Proposto pelo então deputado federal por Tocantins Irajá Abreu – hoje senador da república –, o então projeto de lei tramitou sem maiores percalços pelo Congresso Nacional, e sua sanção tem sido festejada como grande avanço na desburocratização do procedimento.
Porém, análise mais cuidadosa sobre a anunciada mudança revela que de fato nada foi modificado. É oportuno contextualizar a situação.
Com o advento da Lei nº 10.267 em 2001, foram inseridos os parágrafos 3º e 4º no artigo 176 da LRP, instituindo-se a necessidade de averbação do georreferenciamento nos casos de desmembramento, parcelamento, remembramento e transferência de imóvel rural.
Desde então, seja nessa inovação legislativa, seja no Decreto que regulamentou o procedimento (Decreto nº 4.449/2002), em regra nunca houve a exigência de apresentação das “cartas de anuência” dos confrontantes, para que se efetivasse a averbação.
Essa é uma confusão que merece ser esclarecida: a demonstração da anuência dos vizinhos não é inerente ao georreferenciamento rural. Ela é necessária nos casos em que haja alteração no registro do imóvel quando há modificação em alguma medida perimetral dele. É o que estabelecem o artigo 213, II, da LRP, e o artigo 9º, parágrafos 5º e 6º, do Decreto nº 4.449/2002.
Acontece que, na prática registral, verifica-se na quase totalidade dos trabalhos relacionados ao geo que, após o trabalho de agrimensura, é praticamente inevitável a alteração sobretudo da área do imóvel, considerando a imprecisão das medições realizadas antigamente, em cotejo com as atuais, rigorosas, obtidas por meio de coordenadas geográficas.
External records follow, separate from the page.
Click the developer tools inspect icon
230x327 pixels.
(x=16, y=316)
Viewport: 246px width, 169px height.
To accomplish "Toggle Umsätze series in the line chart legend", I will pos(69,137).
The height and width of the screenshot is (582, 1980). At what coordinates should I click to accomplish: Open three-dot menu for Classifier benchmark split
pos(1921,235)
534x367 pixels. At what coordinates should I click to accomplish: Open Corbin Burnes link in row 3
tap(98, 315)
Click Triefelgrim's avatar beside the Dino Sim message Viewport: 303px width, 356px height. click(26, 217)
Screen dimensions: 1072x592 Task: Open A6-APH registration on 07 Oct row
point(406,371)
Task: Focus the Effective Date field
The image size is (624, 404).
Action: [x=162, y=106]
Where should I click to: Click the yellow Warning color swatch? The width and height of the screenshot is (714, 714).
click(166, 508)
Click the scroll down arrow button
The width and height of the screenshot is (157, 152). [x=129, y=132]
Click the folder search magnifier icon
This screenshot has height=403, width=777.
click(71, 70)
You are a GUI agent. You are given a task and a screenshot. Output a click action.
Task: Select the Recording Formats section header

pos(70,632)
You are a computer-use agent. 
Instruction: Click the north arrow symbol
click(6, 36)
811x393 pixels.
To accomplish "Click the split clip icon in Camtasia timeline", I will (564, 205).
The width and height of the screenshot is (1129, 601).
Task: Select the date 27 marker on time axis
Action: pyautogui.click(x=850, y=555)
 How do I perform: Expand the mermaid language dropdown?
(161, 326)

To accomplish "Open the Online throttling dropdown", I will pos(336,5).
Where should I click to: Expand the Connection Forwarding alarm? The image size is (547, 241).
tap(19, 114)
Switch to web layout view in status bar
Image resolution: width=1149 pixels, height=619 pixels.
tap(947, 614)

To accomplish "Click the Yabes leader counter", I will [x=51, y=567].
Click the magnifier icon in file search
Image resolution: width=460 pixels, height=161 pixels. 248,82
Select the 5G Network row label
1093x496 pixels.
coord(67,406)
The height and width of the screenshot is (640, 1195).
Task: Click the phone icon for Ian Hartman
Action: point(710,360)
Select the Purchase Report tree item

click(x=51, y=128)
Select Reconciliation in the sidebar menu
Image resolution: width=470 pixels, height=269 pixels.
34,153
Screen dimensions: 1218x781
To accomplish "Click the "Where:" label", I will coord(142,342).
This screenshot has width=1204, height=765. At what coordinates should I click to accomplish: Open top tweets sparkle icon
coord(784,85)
Daí a falsa impressão de que as “cartas de anuência” são imprescindíveis ao georreferenciamento rural.
A Lei nº 13.838, sancionada na semana passada, tem alvo específico. Estabelece que, na identificação do imóvel rural prevista nos parágrafos 3º e 4º do artigo 176 (LRP), é dispensada a concordância dos vizinhos. No entanto, nesses dispositivos legais já não havia tal exigência, de forma que o novo diploma legal apenas explicita o que já se sabia, inocuamente.
O ponto central é que a aparente inovação legislativa em nada alterou a necessidade das cartas de anuência quando há alteração nas medições perimetrais do imóvel (art. 213, II, da LRP), o que ocorre, na prática, na grande maioria dos casos.
Relevando a aparente boa intenção desburocratizante, o fato é que a nova lei, submetida a crivo sistemático mínimo, não reflete o anunciado intuito a que se propôs e, ao menos em análise incipiente, ainda bem! Segurança jurídica não combina com aparência.